Two separate stories show how close we are to this collapse. While going to work over the week I was confronted by an unusual sight. It was quite early in the morning and in the new day sun a lady sat down on one of the main thorough fares of the city. She was dressed in typical business attire and was likely on her way to work. Instead she was sitting by the road, with her head in her hands as an apparent stranger attempted to comfort her. An ambulance arrived as I passed to tend to the woman.
The second story has a similar tone. This was related to me by a friend many months ago. While on a bus, my friend saw a man, again apparently heading to work have a similar breakdown.
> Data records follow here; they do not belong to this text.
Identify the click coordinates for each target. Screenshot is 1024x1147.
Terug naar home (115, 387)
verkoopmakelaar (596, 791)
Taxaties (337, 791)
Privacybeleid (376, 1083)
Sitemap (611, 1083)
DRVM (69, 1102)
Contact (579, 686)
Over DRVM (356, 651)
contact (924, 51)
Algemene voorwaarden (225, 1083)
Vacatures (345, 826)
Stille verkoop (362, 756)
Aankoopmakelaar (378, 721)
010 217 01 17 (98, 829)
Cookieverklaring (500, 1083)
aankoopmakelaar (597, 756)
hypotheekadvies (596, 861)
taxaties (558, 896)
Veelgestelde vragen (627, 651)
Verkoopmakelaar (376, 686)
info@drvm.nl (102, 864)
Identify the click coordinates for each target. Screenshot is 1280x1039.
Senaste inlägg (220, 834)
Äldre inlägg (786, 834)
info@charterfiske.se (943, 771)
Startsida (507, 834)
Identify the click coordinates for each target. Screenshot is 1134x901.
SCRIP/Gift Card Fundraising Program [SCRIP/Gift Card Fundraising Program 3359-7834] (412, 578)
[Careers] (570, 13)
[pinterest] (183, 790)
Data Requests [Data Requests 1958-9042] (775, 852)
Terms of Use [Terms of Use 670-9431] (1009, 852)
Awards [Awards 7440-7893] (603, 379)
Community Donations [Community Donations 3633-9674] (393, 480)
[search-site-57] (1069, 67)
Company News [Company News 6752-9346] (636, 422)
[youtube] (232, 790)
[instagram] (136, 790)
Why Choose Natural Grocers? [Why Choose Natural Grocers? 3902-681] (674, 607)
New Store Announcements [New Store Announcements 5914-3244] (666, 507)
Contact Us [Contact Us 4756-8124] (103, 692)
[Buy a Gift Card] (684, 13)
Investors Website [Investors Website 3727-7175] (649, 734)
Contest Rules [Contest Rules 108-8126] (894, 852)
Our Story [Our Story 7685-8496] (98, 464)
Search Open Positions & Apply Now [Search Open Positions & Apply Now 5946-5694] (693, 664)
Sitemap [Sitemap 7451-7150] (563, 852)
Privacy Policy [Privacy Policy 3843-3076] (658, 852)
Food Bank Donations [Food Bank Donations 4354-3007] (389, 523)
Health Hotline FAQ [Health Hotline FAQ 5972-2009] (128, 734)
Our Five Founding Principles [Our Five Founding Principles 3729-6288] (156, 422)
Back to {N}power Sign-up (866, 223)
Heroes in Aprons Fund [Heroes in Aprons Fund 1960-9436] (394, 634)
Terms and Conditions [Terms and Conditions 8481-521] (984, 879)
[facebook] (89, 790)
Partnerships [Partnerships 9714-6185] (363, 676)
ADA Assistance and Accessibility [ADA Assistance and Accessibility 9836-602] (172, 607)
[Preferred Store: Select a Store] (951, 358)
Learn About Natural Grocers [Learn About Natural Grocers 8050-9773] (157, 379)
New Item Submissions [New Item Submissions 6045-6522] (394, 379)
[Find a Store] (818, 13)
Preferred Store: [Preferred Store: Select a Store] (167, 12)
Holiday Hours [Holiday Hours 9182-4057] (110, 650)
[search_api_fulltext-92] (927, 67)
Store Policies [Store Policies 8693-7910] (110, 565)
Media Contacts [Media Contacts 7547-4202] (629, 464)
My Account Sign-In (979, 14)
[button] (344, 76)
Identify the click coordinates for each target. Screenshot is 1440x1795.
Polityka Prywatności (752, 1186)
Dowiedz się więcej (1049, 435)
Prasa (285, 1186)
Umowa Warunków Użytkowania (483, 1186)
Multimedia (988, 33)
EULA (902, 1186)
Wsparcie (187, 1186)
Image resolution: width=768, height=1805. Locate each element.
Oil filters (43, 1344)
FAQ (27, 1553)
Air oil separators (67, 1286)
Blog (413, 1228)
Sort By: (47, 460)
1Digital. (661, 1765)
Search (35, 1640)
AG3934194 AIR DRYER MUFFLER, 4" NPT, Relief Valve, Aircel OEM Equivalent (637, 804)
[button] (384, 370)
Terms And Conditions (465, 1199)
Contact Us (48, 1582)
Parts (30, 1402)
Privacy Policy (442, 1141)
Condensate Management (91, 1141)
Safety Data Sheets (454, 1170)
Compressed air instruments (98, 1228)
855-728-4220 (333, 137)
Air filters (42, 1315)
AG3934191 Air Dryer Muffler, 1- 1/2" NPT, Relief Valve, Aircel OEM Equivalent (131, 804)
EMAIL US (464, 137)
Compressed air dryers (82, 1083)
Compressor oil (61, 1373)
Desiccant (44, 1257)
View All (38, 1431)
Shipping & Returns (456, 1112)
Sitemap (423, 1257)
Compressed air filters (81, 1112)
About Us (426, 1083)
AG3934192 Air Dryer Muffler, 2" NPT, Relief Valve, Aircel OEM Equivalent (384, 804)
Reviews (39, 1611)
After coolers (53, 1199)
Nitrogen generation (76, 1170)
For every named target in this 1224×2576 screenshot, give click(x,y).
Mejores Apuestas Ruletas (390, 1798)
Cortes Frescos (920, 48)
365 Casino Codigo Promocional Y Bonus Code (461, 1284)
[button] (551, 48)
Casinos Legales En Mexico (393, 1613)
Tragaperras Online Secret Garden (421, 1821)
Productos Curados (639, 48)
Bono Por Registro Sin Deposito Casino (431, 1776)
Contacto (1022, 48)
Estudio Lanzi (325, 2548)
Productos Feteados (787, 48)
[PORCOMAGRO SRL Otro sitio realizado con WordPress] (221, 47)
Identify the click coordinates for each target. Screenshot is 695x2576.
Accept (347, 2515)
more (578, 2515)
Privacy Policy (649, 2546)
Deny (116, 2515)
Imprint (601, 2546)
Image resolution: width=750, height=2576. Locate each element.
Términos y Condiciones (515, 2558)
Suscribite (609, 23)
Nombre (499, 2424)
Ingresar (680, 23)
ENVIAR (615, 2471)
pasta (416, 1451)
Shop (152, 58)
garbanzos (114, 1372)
The man was hysterically crying as he sat alone on the bus. This must have been very awkward in such a public place for both the man and the other passengers on the bus.
The identification of 'awkwardness' as the main overriding pattern in these stories may seem callous. But that is the nature of our city and our society. The city is apparently created to make our lives easier. Perhaps this is a fallacy and the convenience of the city is really just a contrived method of allowing us to survive just enough. Going to work and engaging in numbing monotony is somewhat alleviated by how easily the city facilitates these patterns. Public transport allows us to turn our brains off and ignore our natural instinct to rebel against a grey existence.
These people that broke down in the city under this strain and they will certainly not be the last to do so.